[Saved entries]
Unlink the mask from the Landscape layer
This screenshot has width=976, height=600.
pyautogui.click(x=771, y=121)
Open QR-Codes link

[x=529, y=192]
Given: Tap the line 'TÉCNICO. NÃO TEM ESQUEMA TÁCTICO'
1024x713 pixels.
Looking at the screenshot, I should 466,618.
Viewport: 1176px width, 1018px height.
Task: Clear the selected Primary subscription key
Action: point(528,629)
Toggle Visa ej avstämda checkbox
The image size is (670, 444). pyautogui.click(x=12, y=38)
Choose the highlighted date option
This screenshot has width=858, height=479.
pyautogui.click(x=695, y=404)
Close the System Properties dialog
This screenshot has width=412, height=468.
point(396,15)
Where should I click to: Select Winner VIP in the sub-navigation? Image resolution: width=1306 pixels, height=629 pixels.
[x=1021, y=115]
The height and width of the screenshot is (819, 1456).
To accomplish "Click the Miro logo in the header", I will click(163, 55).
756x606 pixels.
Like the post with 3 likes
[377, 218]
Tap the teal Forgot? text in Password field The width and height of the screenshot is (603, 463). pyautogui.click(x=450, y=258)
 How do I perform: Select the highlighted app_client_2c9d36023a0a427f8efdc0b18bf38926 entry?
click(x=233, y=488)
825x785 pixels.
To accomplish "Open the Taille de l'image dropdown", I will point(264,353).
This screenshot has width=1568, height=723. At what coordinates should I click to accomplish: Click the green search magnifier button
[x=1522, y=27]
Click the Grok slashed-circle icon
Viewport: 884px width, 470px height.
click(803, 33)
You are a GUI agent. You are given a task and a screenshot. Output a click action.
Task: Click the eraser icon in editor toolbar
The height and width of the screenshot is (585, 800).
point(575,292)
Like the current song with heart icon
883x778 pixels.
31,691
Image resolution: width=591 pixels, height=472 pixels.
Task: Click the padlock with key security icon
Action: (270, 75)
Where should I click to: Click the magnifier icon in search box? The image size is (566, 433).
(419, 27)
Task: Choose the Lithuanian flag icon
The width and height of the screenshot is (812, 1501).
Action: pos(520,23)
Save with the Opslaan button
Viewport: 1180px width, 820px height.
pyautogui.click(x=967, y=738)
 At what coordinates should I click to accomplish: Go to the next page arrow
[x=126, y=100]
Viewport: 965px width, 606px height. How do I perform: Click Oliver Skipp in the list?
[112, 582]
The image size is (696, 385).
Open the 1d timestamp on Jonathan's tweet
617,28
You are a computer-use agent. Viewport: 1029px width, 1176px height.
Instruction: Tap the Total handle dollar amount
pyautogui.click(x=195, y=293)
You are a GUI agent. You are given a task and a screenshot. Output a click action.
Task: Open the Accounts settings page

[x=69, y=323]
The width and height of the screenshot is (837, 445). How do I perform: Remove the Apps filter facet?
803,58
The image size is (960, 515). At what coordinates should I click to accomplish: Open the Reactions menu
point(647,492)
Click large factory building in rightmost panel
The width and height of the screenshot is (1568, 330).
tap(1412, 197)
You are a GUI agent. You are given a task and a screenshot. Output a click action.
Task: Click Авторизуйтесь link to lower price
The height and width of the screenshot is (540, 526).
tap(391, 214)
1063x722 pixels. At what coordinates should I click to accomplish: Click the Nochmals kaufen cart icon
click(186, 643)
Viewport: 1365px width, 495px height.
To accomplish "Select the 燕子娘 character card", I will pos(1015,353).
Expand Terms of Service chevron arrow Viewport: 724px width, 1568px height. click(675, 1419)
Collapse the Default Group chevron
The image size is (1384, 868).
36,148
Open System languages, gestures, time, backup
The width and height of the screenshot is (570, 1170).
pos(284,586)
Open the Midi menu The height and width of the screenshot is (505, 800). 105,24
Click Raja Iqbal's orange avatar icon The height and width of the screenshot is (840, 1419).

▶ _ASSIGNMENT_
Please repeat the entries above exactly as they read.

▶ _WRITTEN RESPONSE_
Unlink the mask from the Landscape layer
This screenshot has width=976, height=600.
pyautogui.click(x=771, y=121)
Open QR-Codes link

[x=529, y=192]
Given: Tap the line 'TÉCNICO. NÃO TEM ESQUEMA TÁCTICO'
1024x713 pixels.
Looking at the screenshot, I should 466,618.
Viewport: 1176px width, 1018px height.
Task: Clear the selected Primary subscription key
Action: point(528,629)
Toggle Visa ej avstämda checkbox
The image size is (670, 444). pyautogui.click(x=12, y=38)
Choose the highlighted date option
This screenshot has width=858, height=479.
pyautogui.click(x=695, y=404)
Close the System Properties dialog
This screenshot has width=412, height=468.
point(396,15)
Where should I click to: Select Winner VIP in the sub-navigation? Image resolution: width=1306 pixels, height=629 pixels.
[x=1021, y=115]
The height and width of the screenshot is (819, 1456).
To accomplish "Click the Miro logo in the header", I will click(163, 55).
756x606 pixels.
Like the post with 3 likes
[377, 218]
Tap the teal Forgot? text in Password field The width and height of the screenshot is (603, 463). pyautogui.click(x=450, y=258)
 How do I perform: Select the highlighted app_client_2c9d36023a0a427f8efdc0b18bf38926 entry?
click(x=233, y=488)
825x785 pixels.
To accomplish "Open the Taille de l'image dropdown", I will point(264,353).
This screenshot has width=1568, height=723. At what coordinates should I click to accomplish: Click the green search magnifier button
[x=1522, y=27]
Click the Grok slashed-circle icon
Viewport: 884px width, 470px height.
click(803, 33)
You are a GUI agent. You are given a task and a screenshot. Output a click action.
Task: Click the eraser icon in editor toolbar
The height and width of the screenshot is (585, 800).
point(575,292)
Like the current song with heart icon
883x778 pixels.
31,691
Image resolution: width=591 pixels, height=472 pixels.
Task: Click the padlock with key security icon
Action: (270, 75)
Where should I click to: Click the magnifier icon in search box? The image size is (566, 433).
(419, 27)
Task: Choose the Lithuanian flag icon
The width and height of the screenshot is (812, 1501).
Action: pos(520,23)
Save with the Opslaan button
Viewport: 1180px width, 820px height.
pyautogui.click(x=967, y=738)
 At what coordinates should I click to accomplish: Go to the next page arrow
[x=126, y=100]
Viewport: 965px width, 606px height. How do I perform: Click Oliver Skipp in the list?
[112, 582]
The image size is (696, 385).
Open the 1d timestamp on Jonathan's tweet
617,28
You are a computer-use agent. Viewport: 1029px width, 1176px height.
Instruction: Tap the Total handle dollar amount
pyautogui.click(x=195, y=293)
You are a GUI agent. You are given a task and a screenshot. Output a click action.
Task: Open the Accounts settings page

[x=69, y=323]
The width and height of the screenshot is (837, 445). How do I perform: Remove the Apps filter facet?
803,58
The image size is (960, 515). At what coordinates should I click to accomplish: Open the Reactions menu
point(647,492)
Click large factory building in rightmost panel
The width and height of the screenshot is (1568, 330).
tap(1412, 197)
You are a GUI agent. You are given a task and a screenshot. Output a click action.
Task: Click Авторизуйтесь link to lower price
The height and width of the screenshot is (540, 526).
tap(391, 214)
1063x722 pixels. At what coordinates should I click to accomplish: Click the Nochmals kaufen cart icon
click(186, 643)
Viewport: 1365px width, 495px height.
To accomplish "Select the 燕子娘 character card", I will pos(1015,353).
Expand Terms of Service chevron arrow Viewport: 724px width, 1568px height. click(675, 1419)
Collapse the Default Group chevron
The image size is (1384, 868).
36,148
Open System languages, gestures, time, backup
The width and height of the screenshot is (570, 1170).
pos(284,586)
Open the Midi menu The height and width of the screenshot is (505, 800). 105,24
Click Raja Iqbal's orange avatar icon The height and width of the screenshot is (840, 1419).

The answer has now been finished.